(1) Robert Blatchford, Merrie England (1894)
The question of Socialism is the most important and imperative question of the age. It will divide, is now dividing, society into two camps. In which camp will you elect to stand? On the one side there are individualism and competition - leading to a 'great trade' and great miseries. On the other side is justice, without which can come no good, from which can come no evil. On the one hand, are ranged all the sages, all the saints, all the martyrs, all the noble manhood and pure womanhood of the world; on the other hand, are the tyrant, the robber, the man-slayer, the libertine, the usurer, the slave-driver, the drunkard, and the sweater. Choose your party, then, my friend, and let us get to the fighting.
(2) Robert Blatchford, Merrie England (1894)

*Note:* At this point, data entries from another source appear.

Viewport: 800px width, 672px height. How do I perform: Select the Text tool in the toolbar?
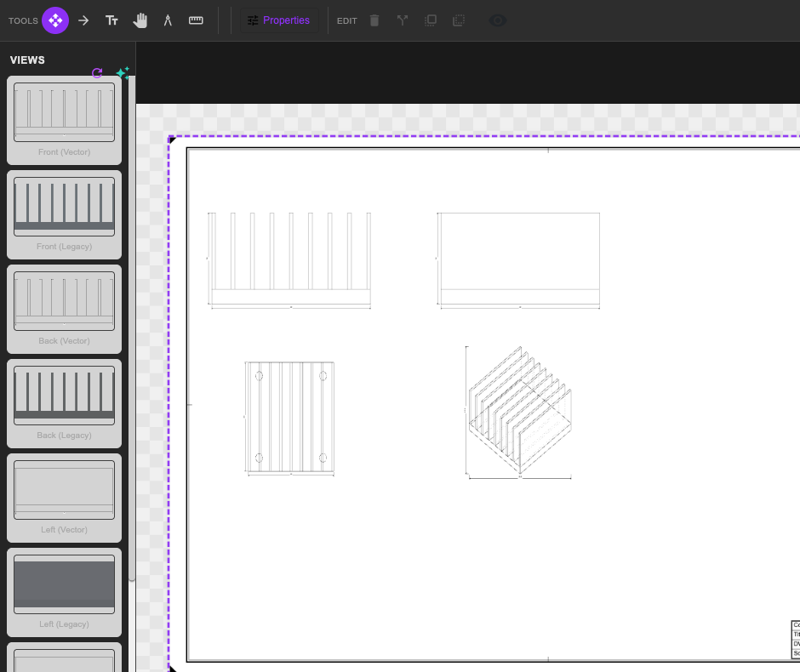(111, 20)
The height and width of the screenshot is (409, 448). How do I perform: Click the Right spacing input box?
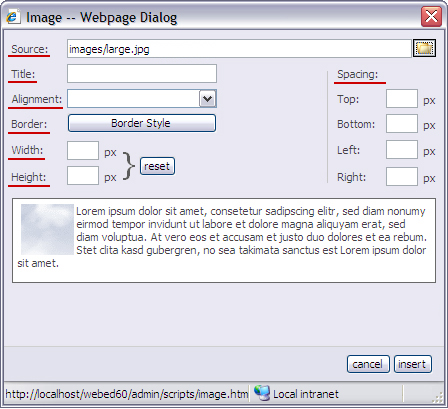click(402, 176)
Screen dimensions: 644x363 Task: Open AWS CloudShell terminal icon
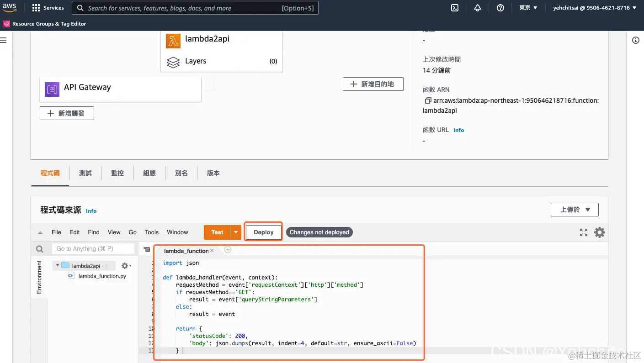[x=455, y=8]
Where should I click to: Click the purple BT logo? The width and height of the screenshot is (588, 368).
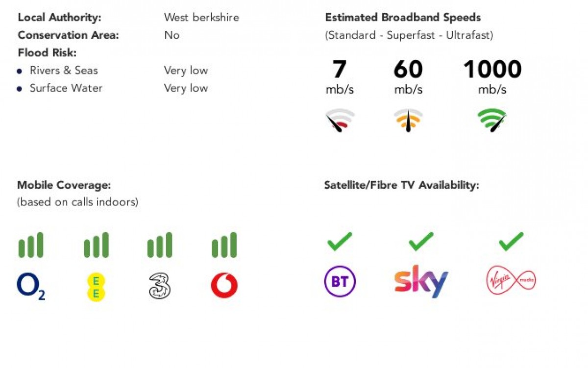coord(340,282)
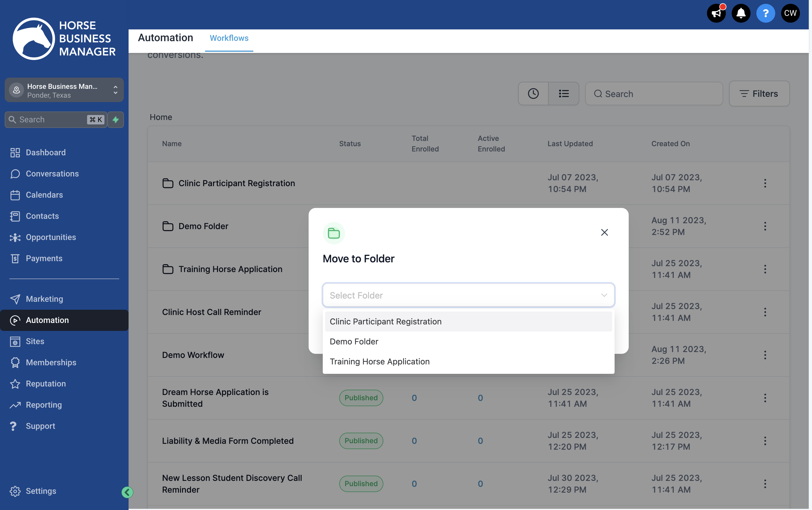
Task: Collapse the sidebar with green arrow button
Action: [x=127, y=492]
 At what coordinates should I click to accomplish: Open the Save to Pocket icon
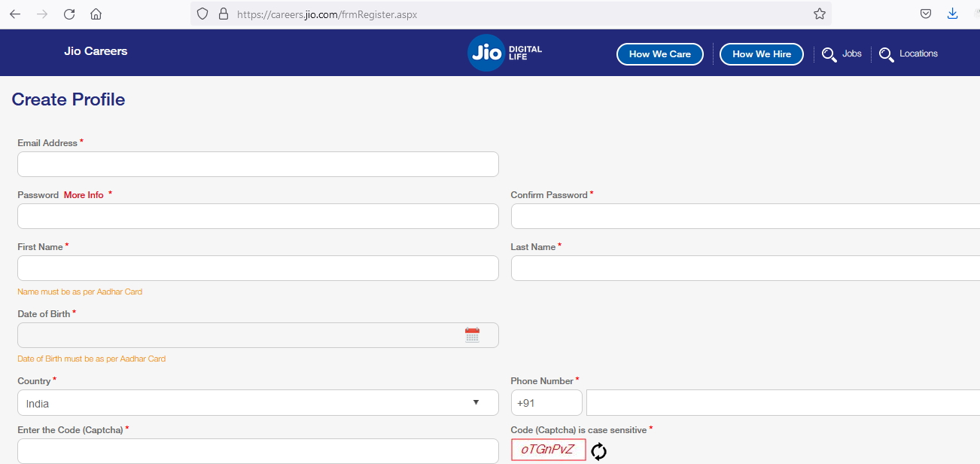click(x=926, y=14)
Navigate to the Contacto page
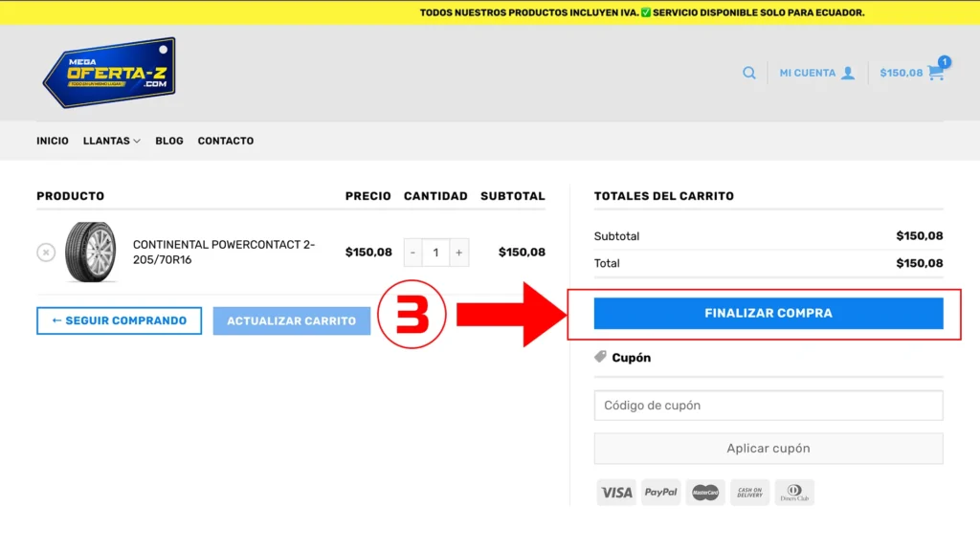 pos(226,141)
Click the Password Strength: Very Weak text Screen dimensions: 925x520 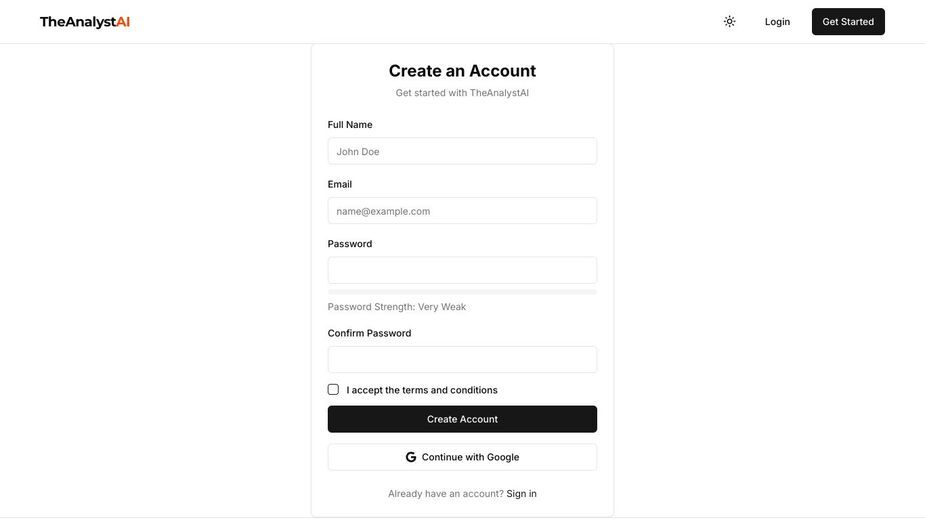(x=396, y=307)
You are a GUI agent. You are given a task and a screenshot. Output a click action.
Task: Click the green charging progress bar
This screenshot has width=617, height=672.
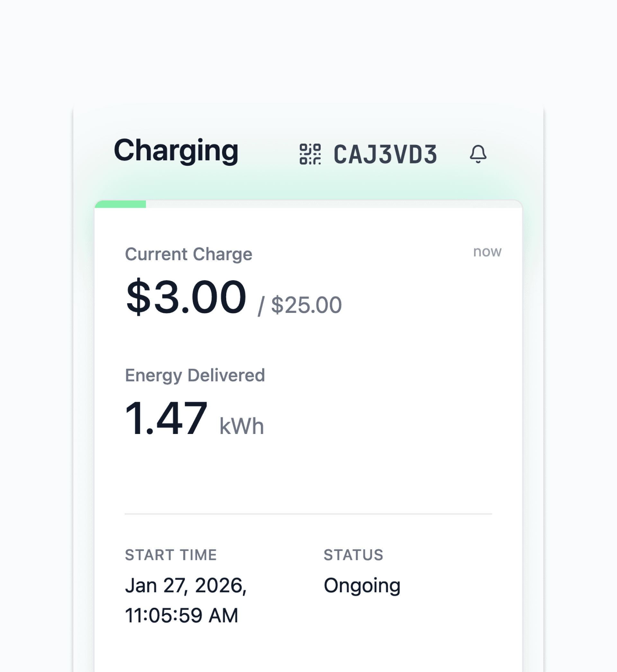pyautogui.click(x=121, y=204)
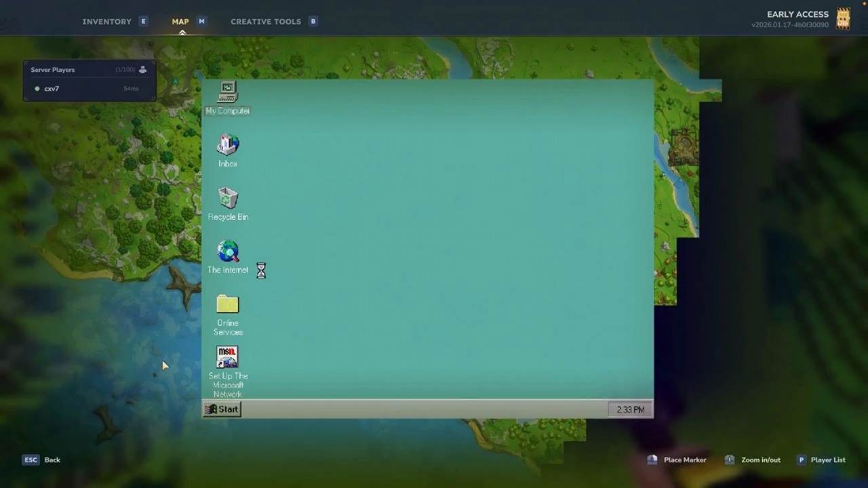This screenshot has height=488, width=868.
Task: Open the Creative Tools tab
Action: (x=266, y=21)
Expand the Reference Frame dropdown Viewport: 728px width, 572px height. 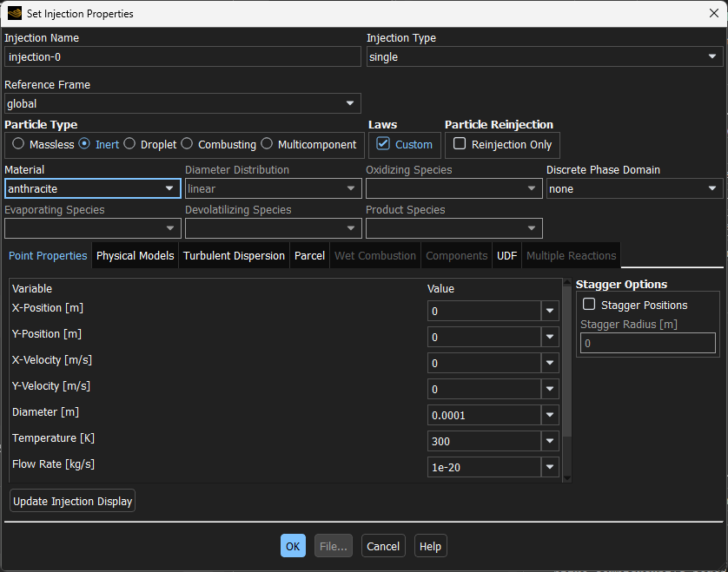pyautogui.click(x=182, y=104)
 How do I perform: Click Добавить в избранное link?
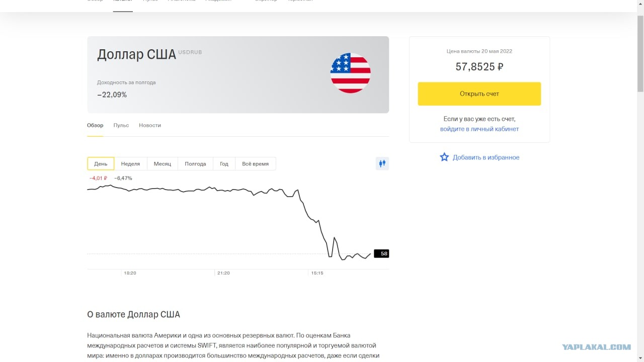[486, 157]
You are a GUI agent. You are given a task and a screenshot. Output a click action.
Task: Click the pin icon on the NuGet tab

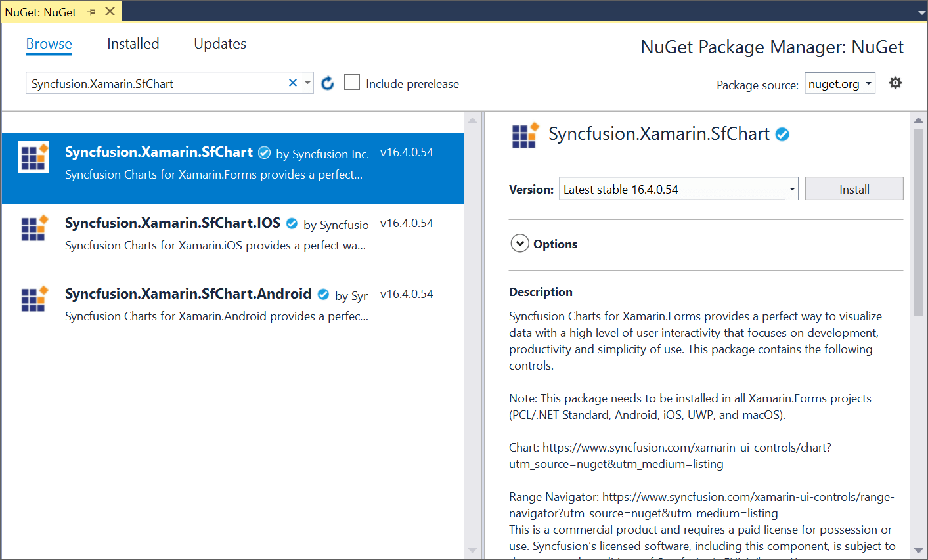[91, 11]
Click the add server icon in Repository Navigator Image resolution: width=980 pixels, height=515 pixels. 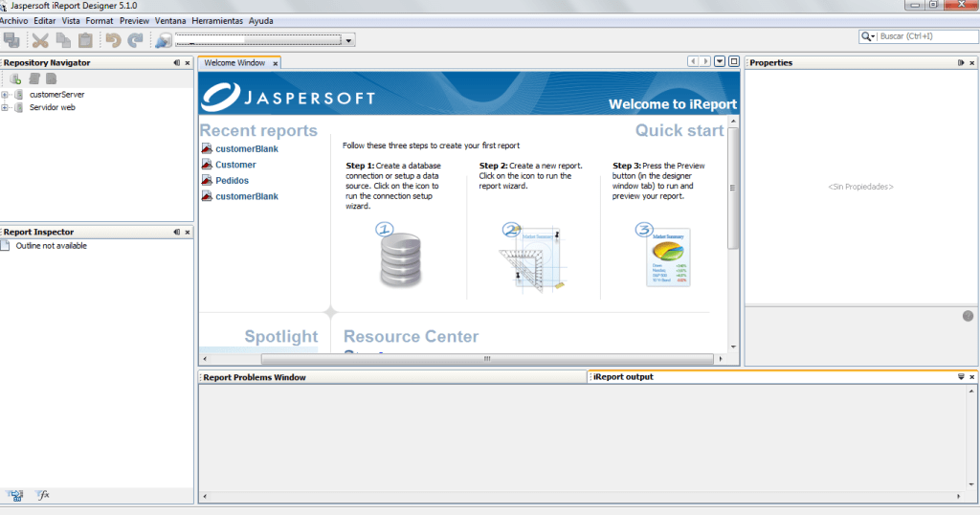point(16,78)
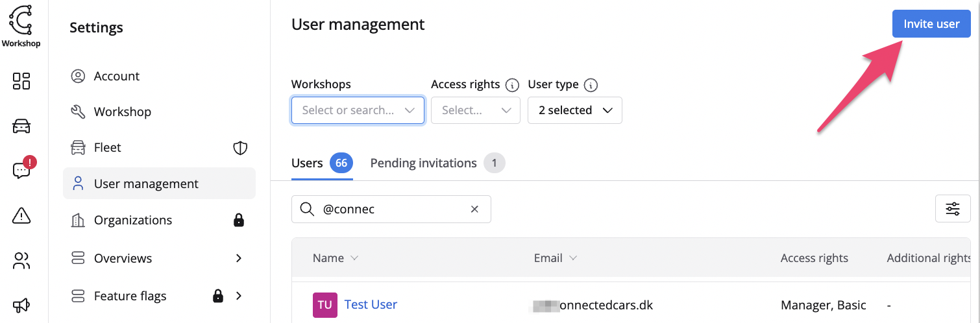Open the warnings triangle icon in sidebar

click(21, 215)
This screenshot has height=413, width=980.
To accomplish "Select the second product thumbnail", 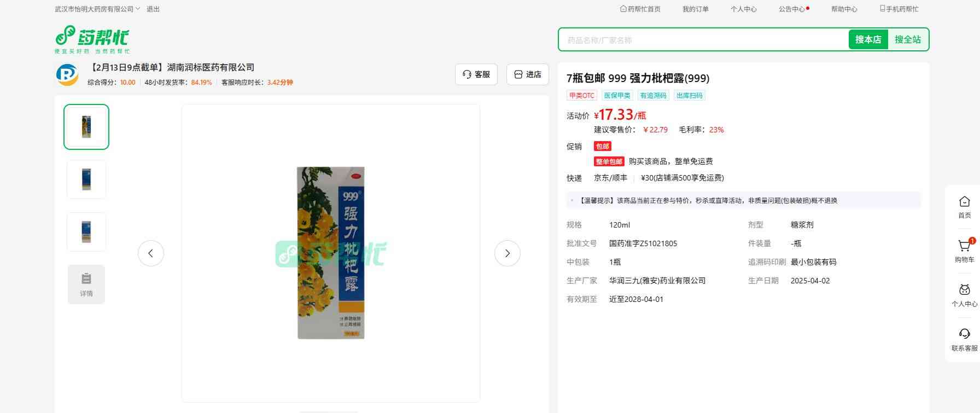I will pyautogui.click(x=86, y=179).
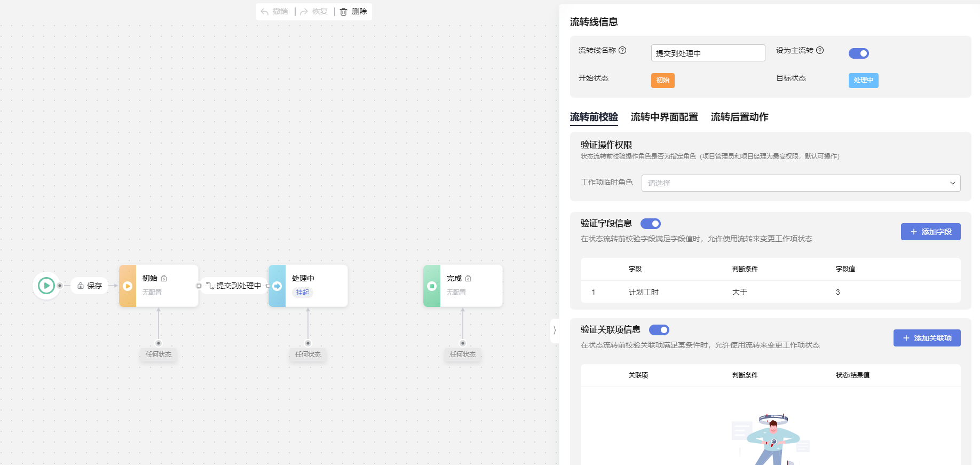Open the 工作项临时角色 dropdown
Image resolution: width=980 pixels, height=465 pixels.
(x=801, y=183)
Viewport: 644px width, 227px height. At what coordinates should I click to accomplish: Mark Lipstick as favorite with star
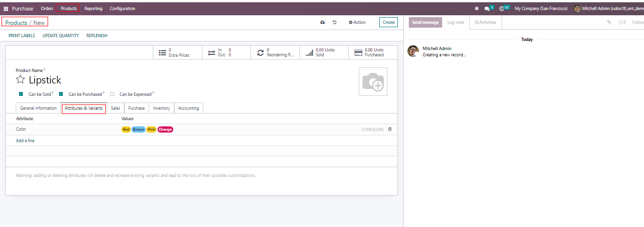click(20, 80)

Socialists do not propose by a single Act of Parliament, nor by a sudden revolution, to put all men on an equality, and
compel them to remain so. Socialism is not a wild dream of a happy land, where the apples will drop off the trees into our open mouths, the fish come out ot the rivers and fry themselves for dinner, and the looms turn out ready-made suits of velvet with gold buttons, without the trouble of coaling the engine. Neither is it a dream of a nation of stained-glass angels, who always love their neighbours better than themselves, and who never need to work unless they wish.
Socialism is a scientific scheme of national organization, entirely wise, just, and practical. It is a kind of national cooperation. Its programme consists, essentially, of one demand, that the land, and all other instruments of production and exchange, shall be the common property of the nation, and shall be used and managed by the nation for the nation.
(3) Philip Snowden, An Autobiography (1934)
In the 1890s Robert Blatchford was attracting recruits to the movement by his vigorous socialist writings. He established The Clarion, a weekly socialist and literary journal, and written Merrie England, a popular textbook on socialism written in the simple and vigorous English of which he was such a master. This book, which extended to two hundred pages, was published in a penny edition, which had a sale of a million copies. No man did more than he to make socialism understood by the ordinary working man. He based his appeal on the principles of human justice. He preached socialism as a system of industrial co-operation for the common good. His arguments and illustrations were drawn from facts and experiences within the knowledge of the common people.